What the hell is Zen?

Short answer: Breathe in and out a few times while focusing on the space beween the colon and the 'B'

Long answer:
Technically, Zen is a sect of the Buddist religion that believes the answer to everything is nothing. But here I will pass down my personal understanding of zen in an attempt to help you understand a component of my life and give you the knowledge needed incorporate zen into your own life if you so desire.

Finding zen is finding a pure state of existence, an existence away from bothersome thoughts and emotions. At first, this seems impossible. The modern human brain is always in motion, moving from one thing to another. You consciously focus on something for a period of time and then focus on something else; at the same time thoughts and memories appear from nowhere along with emotions which guide action. We become bored, frustrated, angry. Sometimes life seems like an endless pit of dispair, chaos, confusion, pain, suffering, restlessness. The answer to all of this lies not in stopping the emotions and thoughts, but embracing them so closely that they seem an integral part of our existence and as a result, pass like wind over a blade of grass on a summer day.

The following paragraphs will guide you into this 'wind over grass' state of existence, but first I should warn you. In following these steps you may find yourself lost, or confused for a few days. Finding zen takes you back to an animalistic state. Over your years living in this world you have build up many defensive measures in order to exist, when you break these walls down you will find yourself in a very new place. You must be prepared for this dramatic change before you start.

There are many methods to achieving zen. Sitting meditation is the most basic and easiest to grasp.

First, place a cusion on the floor and sit on it. Then cross your legs in a way that feels comfortable. Stretch your back as straight as you can, be mindful of your orientation; your nose, chest and navel should appear aligned if you were looking at yourself from the front. Next, create a circle by laying four fingers on one hand over four fingers of your other hand, with palms facing you, then join your thumbs together to create the circle. Place this circle in your lap against your body with palms facing up. Now, with your back still straight, tilt your head down at about a 45 degree angle. Rest your eyes, allow them to close partially while focusing on a part of an object; for example, the edge of a table, focus your eyes on a small specific part of anything. Now, breathe deeply in and out. Gently begin to breathe in with your stomach and out with your stomach, you should not be moving up when you breathe, just outwards. Take very deep breaths in and out, it should take you a full 5 seconds or more to breathe in, and 5 seconds to breathe out. Now, begin counting each exhale, for the 5 seconds out you should be saying ooooooooooooooooooonnnnnnnnnnnnnnnnneeeeeeeeeeeeeee in your mind. Count up to 10 and then start at 1 again. Keep doing this. You should notice your thoughts now, trying to take you away from your counting, but just focus on the breathing and the numbers. Allow yourself to think about anything, but just let it pass over you, don't force yourself to think. Concentrate your entire being on the point you are looking at, your breath and your numbers.

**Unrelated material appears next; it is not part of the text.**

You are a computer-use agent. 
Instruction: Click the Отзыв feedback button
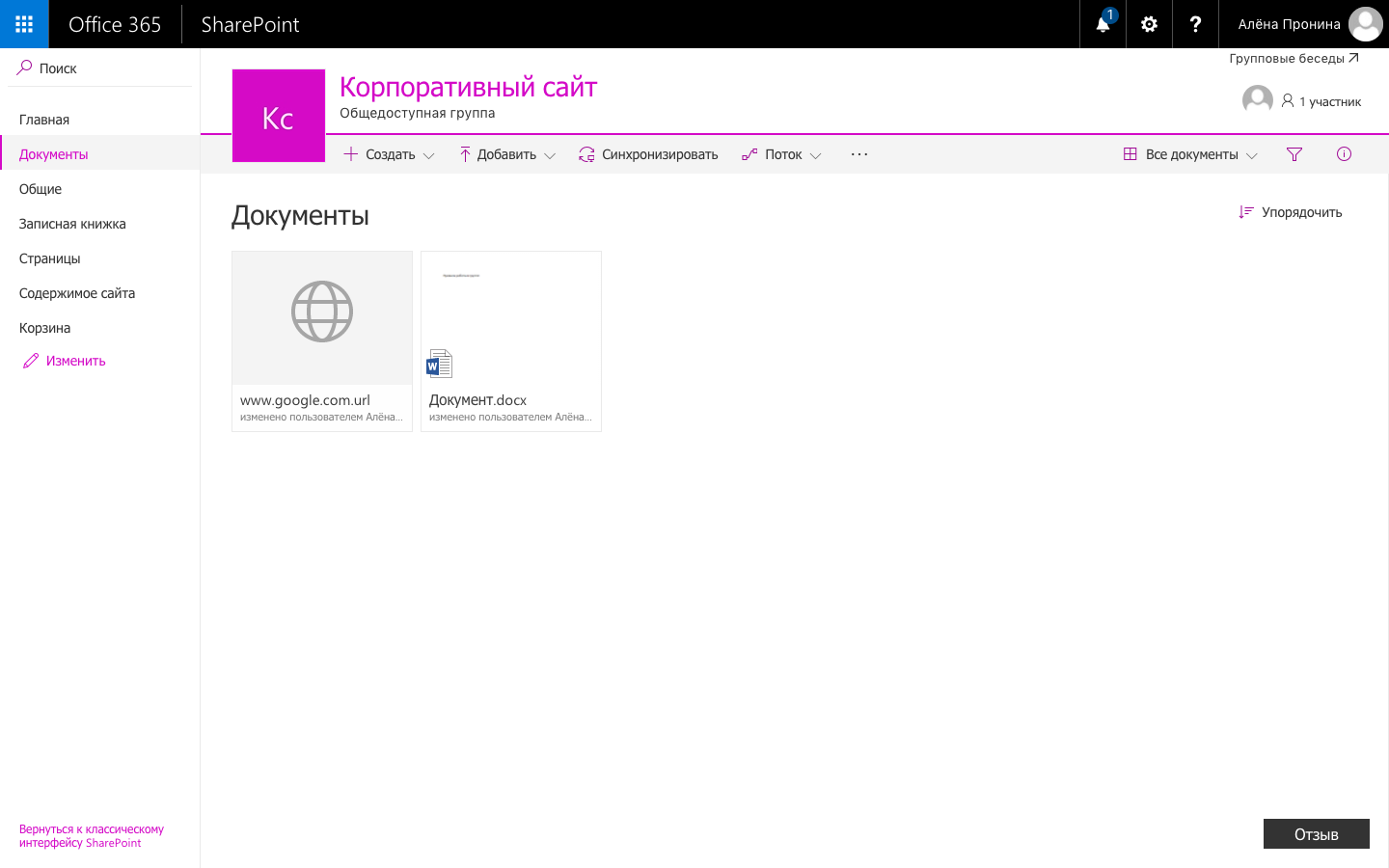point(1316,833)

After doing this for a while you will notice you loose the customary feeling of your body. It will feel like you are floating or perhaps you will feel your internal organs working, blood moving through your veins. Everything will feel very still outside of you.

After a few weeks/months or years of this you will begin to realize that you do not need to count anymore. You can just sit there and experience true nothing, this is zen. You will feel the true power of your body and realize your existance in a new way.

You will probably find that when you get up you will have a sense of stillness and peace, emotions will become easier to control. Simple things like lifting a cup can take on new meanings. You can put yourself into your hands, you can fully experience every second of it. It took me many years to get to this state, of course it still takes work, its not fully integrated into my being yet, its more like a vacation I can take when I need to.

I learned about this stuff from a very good book: "Zen Training by Katsuki Sekida". He goes a lot deeper into the things I covered above and even if your aren't really intrested in Zen, its still a good read. He has a very down-to-earth writing style.